Instead, once I arrived at the Pacific Northwest, things changed. First, Lucifer started expressing displeasure and confusion at my continued relationship with Apollo and the others. He had thought I would shed them upon my arrival in my new setting, apparently for my betterment. Second, my actual relationships even outside of his perspective did not flow naturally like they once had. I had pared down my once all-planet shrine to just Venus and Mercury with Apollo's shrine nearby. Sometimes, I just couldn't figure out when to talk to them. Other times, I set dates and failed to meet them. I didn't know what to ask of them or politely turned down their offers for favors, no longer feeling the need to accept.

Part of this was because some of these relationships were so tied up in my ex-girlfriend and even the deities didn't seem to know how to transform the foundation of our dynamics away from her. The other part is maybe what Venus said when I confronted her about her only electing to appear to me sometimes outside of shrine time in contrast to Lucifer having full conversations and responding to my needs daily: "Well, a lover is always going to show up differently."

When you cultivate such close ties with spirits, they are in many ways like family. So I do not say this as if to throw entities I love away frivolously. But like how my new city offers me so much more than my old city, I couldn't go back to interacting with deities the way I once did after Lucifer had opened the door to something new. And the thing is, I think the planetary spirits tried meeting me there. I had such weirdly vivid and personal experiences with them near the end of our time together than I ever had in the preceding 3+ years of worship I gave. But the moments that could have been taken before to deepen our ties had already passed. Turns out our relationships with the divine can change same as our relationships with fellow embodied beings. And the truth is... I may be a person who will always transform away even from what seems to be core tenets of who I am.
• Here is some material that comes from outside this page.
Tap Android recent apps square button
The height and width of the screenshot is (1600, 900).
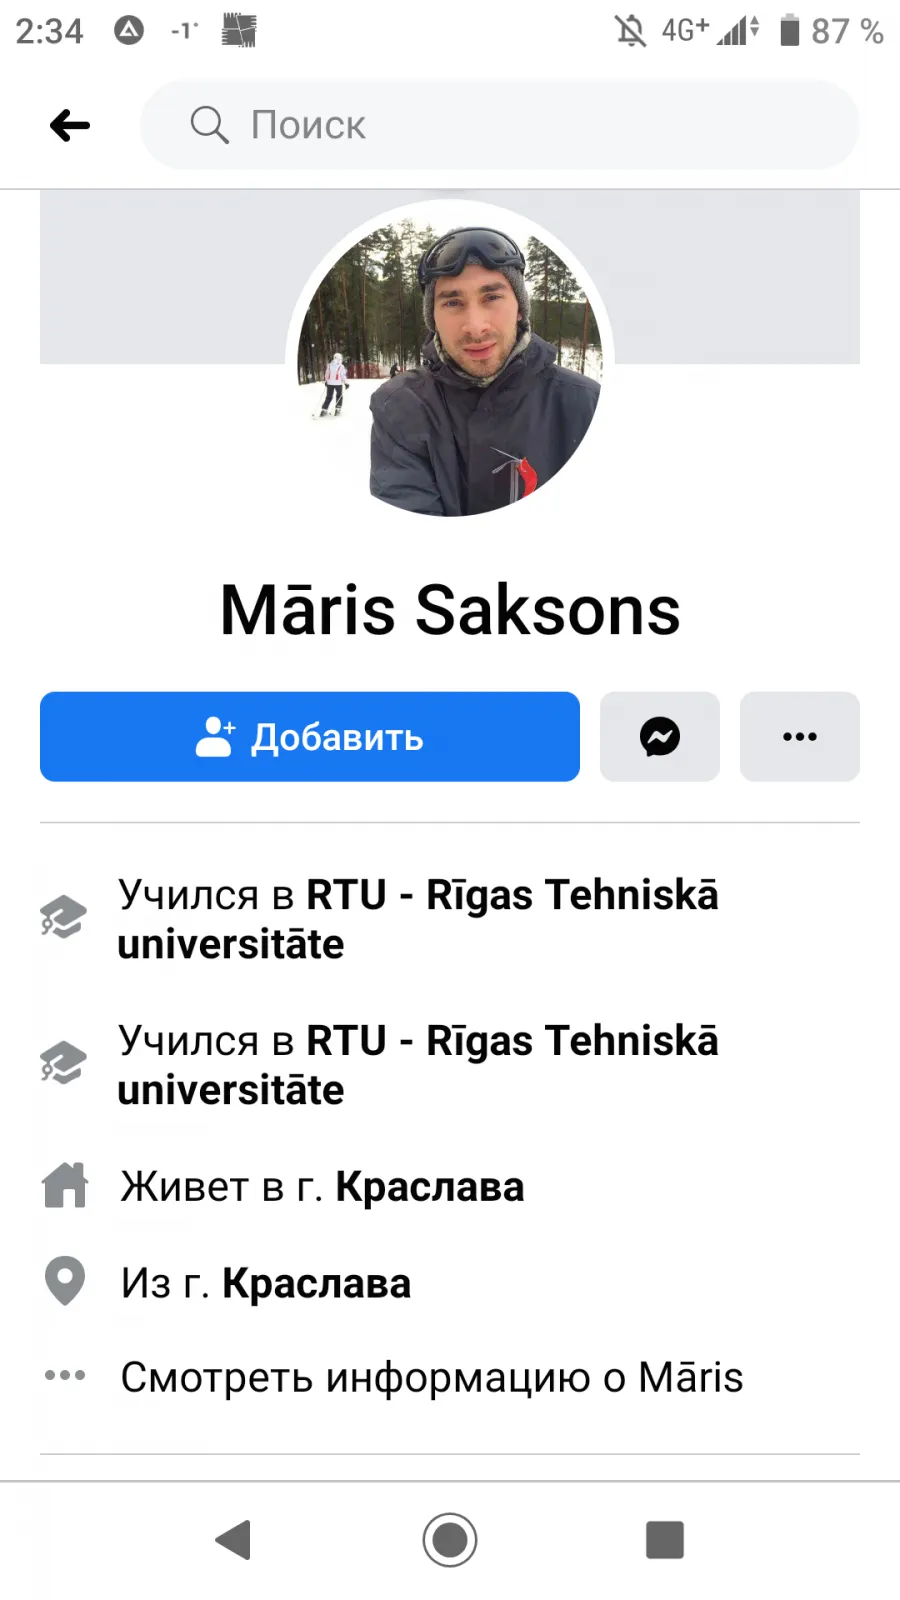[665, 1540]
So, this New Moon which is happening almost exactly on my natal Ascendant and very closely to a Mercury cazimi on the same degree, may be the last I seriously notice for awhile. I'm saying goodbye for now to the gods who helped me survive my last few months in New Jersey, discover southern California, experience my gender egg cracking and the familial consequences, and basically grow through my secondary teenaged years. I may even say goodbye to astrology since what had once obsessively captivated me now seems tiresome. Tonight is the last time I know of that I will sing their Orphic hymns (Thomas Taylor versions), light incense for them, and commune. Grief will fill and ignite the eight of us, like self-alighting fuel.

There is joy and hopefulness in this. Like a seesaw, my body is swinging from the murky depths of grief to the bright potential I can feel ahead of me by more fully embracing Lucifer and his pantheon. I wish to shake off the remainders of my determinism. I wish to alter the course of my life for the better. I long, more than anything now within the independent adulthood my old gods had pushed me toward, to be free.